Several of my Republican friends—who are reasonable types, not Tea Party nuts—tell me that but for one fact, they would not mind seeing President Obama reelected. These Republicans think that President Obama has been an excellent commander-in-chief, who has handled our foreign affairs extremely well. Domestically, they acknowledge that he inherited a terrible economy, but praise him for allowing business and finance to do their thing successfully, and without excessive regulation. In their eyes, moreover, Obama’s spending—notwithstanding the Tea Party’s shouting—is sound, and they find his economic policies to be generally excellent. Privately, and off-the-record, they will concede that he is a very able president.
Their only real problem with Obama’s re-election is that if there were to be an opening on the U.S. Supreme Court during a second Obama term, which they now believe is highly possible, they know that President Obama would deny conservatives a chance to take solid control of the top of the Judicial Branch—which is their fondest dream.
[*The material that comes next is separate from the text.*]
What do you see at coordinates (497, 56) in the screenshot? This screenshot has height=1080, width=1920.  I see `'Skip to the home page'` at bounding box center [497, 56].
For them, this prospect makes the risk of having any Democrat in the White House far too great. Now, when Republicans are so close to fully controlling the Supreme Court, they feel that they simply cannot afford a second Obama term.
The GOP High Court Dream
This High Court dream is largely fostered by the advanced age, and somewhat tenuous health, of Associate Justice Ruth Bader Ginsburg, who was born on March 15, 1933. She is the oldest member of the Supreme Court. She is also one of its most consistently progressive members.
It has not been lost on Republicans that Justice Ginsburg is approaching her eighties. That is not particularly old for High Court justices, but given the additional fact that she has had some health issues, her advancing age has caused many (if not most) Republicans to believe that they must have a GOP president residing at 1600 Pennsylvania Avenue if, and when, she leaves the Court. Replacing Justice Ginsburg with a conservative would give conservatives the one vote they need to capture a solid majority of the Court.
Notwithstanding the morbid, if not unrealistic, nature of this speculation, I can assure you that this GOP dream of controlling the Court is real. In fact, many of my Republican friends who are unhappy with ALL the likely presidential nominees will vote against President Obama for this reason alone, not because of Republican loyalty. To my amazement, the prospect of capturing the Court would, for them, even trump the high cost of having a numbskull in the Oval Office. (In any event, they believe, perhaps too optimistically, that the numbskulls will be removed during the primaries.)